Après cet épisode, le Français intègre une école de dégustation sensorielle à Madrid pour certifier ses compétences en huile d'olive. C'est le début d'une nouvelle vie.
Le grand saut
Il y a cinq ans, Alexis Muñoz s'est finalement décidé à créer sa propre société. Il a commencé par se rendre chez des producteurs amis au Portugal, en Espagne et en France, pour créer ses premières huiles en monocépage. « Toutes les huiles d'olive de supermarché sont des assemblages, je trouve ça nul. Moi je préfère faire ressortir tous les arômes d'une seule variété et travailler sur les différents stades de maturité pour créer des saveurs inédites », explique le producteur.

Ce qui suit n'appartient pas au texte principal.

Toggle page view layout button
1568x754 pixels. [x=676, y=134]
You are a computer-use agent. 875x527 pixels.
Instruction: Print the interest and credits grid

Ainsi, les deux premières années, le producteurs fabrique trois flacons en éditions limitées chacun mené vers une maturité différente : un fruité vert, un fruité mûr et un fruité noir.
Le « nouveau-né » de l'huile d'olive part ensuite sur les routes de France avec sa propre marque, « 18:1 »* à la rencontre des chefs étoilés. « J'ai toujours eu cet attrait pour la gastronomie et je voulais voir si mon huile plaisait ou non. Tous l'ont trouvé exceptionnelle ! », nous raconte-t-il des étoiles plein les yeux.
Depuis, des chefs tels que Simon Horwitz, Yannick Delpech ou Guy Savoy ont adopté son huile, également en vente dans quelques épiceries fines à travers la France.
Aujourd'hui, Alexis Muñoz continue d'acheter ses olives chez des producteurs de confiance en France, en Tunisie ou en Espagne avant de les transformer lui-même en huile. Après des années de galère, il peut enfin commencer à se projeter : « A l'heure actuelle je fais deux variétés d'huiles d'olive mais quand l'entreprise sera encore mieux implantée, je réfléchirai à une troisième. »
*Nom inspiré de la formule simplifiée de l'acide oléique.